I love "The Search" for all those reasons and a couple more. In this story we get to see another example of Reed's growth as an officer. Here we see him standing up to Mac by fighting to continue the hunt for Malloy in the park. He even goes outside the rule book and lies to his commanding officer, something the rookie of a few years ago would have been too scared to do. This is also one of those rare times that we get to see McCord emote through his facial expressions alone. I love watching those tight close-ups of his face when he's behind the wheel of the L car. Not just because of McCord's amazing bone structure, but also because you can really see the anguish Reed is experiencing as he searches for his friend, mentor, and partner. 

No surprises here, you know exactly which rating "The Search" will get from me.

So, last time I said I may have something extra to celebrate since this is my 100th blog post!! Here's the "extra", some pictures of my Adam-12 memorabilia collection. We moved into a new house about two months ago and it has over twelve feet of built-shelving in the living room, the perfect space to display some of my collection. (And family pictures, too, I guess.)
Here's all of the shelves, the first two
contain books and Adam-12 stuff.
Shelf 1
Shelf 2
Here are some close-up's of my stuff. Sorry about the glare on some of these.
Telegram and Secret Lives of Adam and Eve,
both from the Martin Milner Private Collection.

This is the Jack Webb shelf. Picture of McCord and Webb,
"TV Guide" cover with Webb, Milner, and McCord illustration.

Press photo and 1968 NBC ad.

Christmas card Marty and Kent sent out during
 the run of the show, signed by McCord.

I just love these pictures.
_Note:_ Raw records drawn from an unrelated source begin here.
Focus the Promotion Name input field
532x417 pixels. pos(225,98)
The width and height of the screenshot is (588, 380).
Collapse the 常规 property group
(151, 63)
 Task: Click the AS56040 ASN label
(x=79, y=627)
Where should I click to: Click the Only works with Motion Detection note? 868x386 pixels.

Especially the one of Milner,
 I swear you can count his pores in the picture.

Route 66 picture and "TV Guide" cover.

Comic books

Nashville Beat ad and mug that belonged to Milner. 
More "TV Guides" and my pinewood derby car.

Some well-loved pictures I purchased on Ebay.

Hand re-touched press photo
and another "TV Guide".

This isn't on the shelves, but it hangs over my desk where I work on the blog.
This movie poster also belonged to Martin Milner.

I hope everyone enjoyed the virtual tour through my Adam-12 "museum". It's my small way of saying "Thank you for sticking with me through 100 blog posts!".

I can't wait to hear what everyone else loves about "The Search". See you next time with "The Ferret".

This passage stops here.